5. Il dimensionamento alla prova dell’autonomia

    In generale, sono stati gli Enti locali i maggiori supporter della diffusione degli Istituti di terza generazione, spesso mobilitati da intenzioni non sempre “nobili”, di carattere “campanilistico”, dettati anche dal desiderio di salvaguardare comunque direzioni didattiche e scuole medie, raggiungendo con ogni mezzo (lecito) l’agognata e necessaria soglia di 300 alunni (nelle zone di montagna) o di 500 (negli altri casi) per far vivere un Istituto.

    A prima vista, sembrerebbe che il dimensionamento sia avvenuto soprattutto per ragioni di natura contabile, amministrativa e giuridica, quasi all’insaputa della scuola. Anzi, parlando di “comprensivi”, si afferma spesso che sarebbero stati istituiti unicamente per far fronte a un problema di risparmio della spesa pubblica. È pur vero che in pochi anni si è passati da 13.500 scuole, cioè Istituzioni scolastiche autonome, a poco più di 10.700 Istituti. Anzi, all'inizio degli anni ottanta esistevano oltre 17.000 scuole “autonome” in Italia. Questo dato va ricordato a tutti gli interlocutori sociali (come gli esponenti di Confindustria) che attribuiscono alla scuola una sindrome di autoreferenzialità, che impedirebbe ai docenti di rimettersi in discussione e di impegnarsi attivamente nei processi di riforma, come sarebbe dimostrato dalle ripetute pronunce negative del Consiglio nazionale della Pubblica Istruzione nei confronti dei diversi progetti di riforma o di sperimentazione presentati in questi anni.

    Il processo di dimensionamento, con i suoi prezzi, con la razionalizzazione delle sedi (basti pensare alla riorganizzazione anche “mentale” di Collegi dei docenti “ristrutturati”, per passare da 17.000 a 10.700 Istituti) ha però consentito di costituire oggi una rete solida di circa 10.000 Istituti. In Italia abbiamo oggi 8000 Comuni e 10.000 scuole autonome; c'è quasi un parallelismo tra le due entità.

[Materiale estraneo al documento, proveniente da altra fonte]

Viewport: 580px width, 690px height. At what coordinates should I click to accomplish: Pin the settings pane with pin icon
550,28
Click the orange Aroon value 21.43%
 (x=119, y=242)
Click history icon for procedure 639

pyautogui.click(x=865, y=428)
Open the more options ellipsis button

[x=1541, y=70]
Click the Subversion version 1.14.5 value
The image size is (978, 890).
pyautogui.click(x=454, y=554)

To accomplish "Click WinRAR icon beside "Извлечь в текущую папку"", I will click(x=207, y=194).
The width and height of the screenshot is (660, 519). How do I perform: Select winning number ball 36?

    Anche le scuole autonome hanno un loro fondamento istituzionale nella Costituzione, con un riconoscimento di “autonomia funzionale” all’interno del Titolo V del nuovo testo costituzionale (Legge n. 3 del 18-10-2001). Anche la querelle del numero medio degli alunni per classe è un ulteriore indicatore di sana amministrazione: se all'inizio del processo di riforma, nel 1990, avevamo un numero medio di 15,5 bambini/e per classe, oggi siamo saliti a 18,5, con uno standard di livello europeo, non più ulteriormente comprimibile. Questo e altri dati vanno ricordati a chi ha considerato la riforma della scuola elementare come uno spreco di risorse.

    Analogamente ci potremmo riferire alla rete delle scuole medie, che presentavano una media di 260 alunni a Istituto, con 25-30 insegnanti per Istituto. Ma con Collegi di così poche unità non sarebbe stato possibile realizzare l’autonomia: occorrono risorse culturali, intellettuali, istituzionali per far fronte alle responsabilità di progetto, al piano dell'azione formativa, all’interlocuzione con il territorio. Venti docenti non fanno “massa critica”; sarebbero travolti facilmente dai gruppi di pressione, dalle lobby, dai condizionamenti esterni. L’autonomia deve invece “marcare”  un  rafforzamento della capacità della scuola di dotarsi di un proprio progetto educativo e di dialogare a testa alta con gli Enti locali, con il territorio, con i genitori, con il mercato.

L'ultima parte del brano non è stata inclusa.